How to complete this task =>
In the guidelines on Eagle Scout approval for special needs candidates, who must approve alternate merit badges that involve physical activity?

Passage shown =>
____
Approval for Special Needs

Eagle Candidates

These guidelines apply only to those who are qualified for

the age restriction exemption.

When submitting an Eagle application for special needs

Eagle candidates over the age of 18, written documentation

of approval must be given by the council youth development

committee and council executive board that the Eagle Scout

candidate is over the age of 18 and has met the qualifications

for a special needs Scout as stated in Article XI, section 3,

clause 20 of the BSA’s Rules and Regulations governing

Special Types of Registration. The Scout executive must

attach a letter to the application indicating that the executive

board has approved the application.

Alternate Merit Badges for the

Eagle Scout Rank

These guidelines must be followed when determining

appropriate alternate merit badges for the Eagle Scout rank.

1. The Eagle Scout rank may be achieved by a Boy Scout,

Varsity Scout, or qualified* Venturer and Sea Scout who

has a physical or mental disability by qualifying for

alternate merit badges. This does not apply to individual

requirements for merit badges. Merit badges are

awarded only when all requirements are met as stated.

2. The physical or mental disability must be of a permanent

rather than of a temporary nature.

3. A clear and concise medical statement concerning

the Scout’s disabilities and limitations must be

made by a physician licensed to practice medicine,

or an evaluation statement must be certified by an

educational administrator.

4. The candidate must earn as many of the required merit

badges as his ability permits before applying for an

alternate Eagle Scout rank merit badge.

5. The Application for Alternate Eagle Scout Award

Merit Badges must be completed prior to qualifying

for alternate merit badges.

6. The alternate merit badges chosen must be of such a

nature that they are as demanding of effort as the

required merit badges.

7. When alternates chosen involve physical activity, they

must be approved by the physician.

8. The unit leader and the board of review must explain

that to attain the Eagle Scout rank, a candidate is

expected to do his best in developing himself to the

limit of his resources.
____
Data shown =>
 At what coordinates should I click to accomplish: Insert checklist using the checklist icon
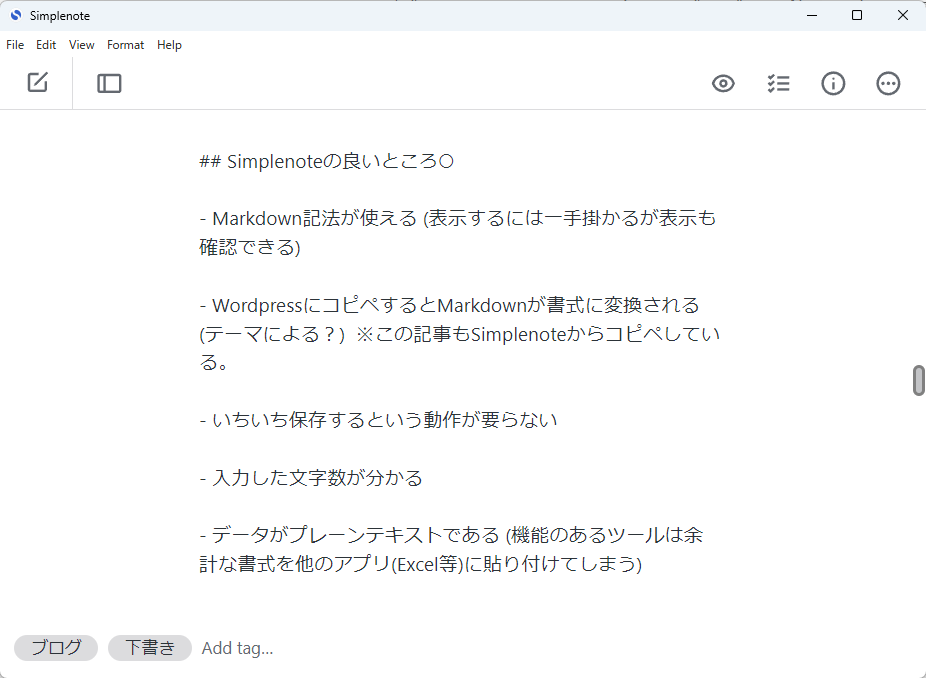point(778,83)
____
Response box =>
The physician must approve them.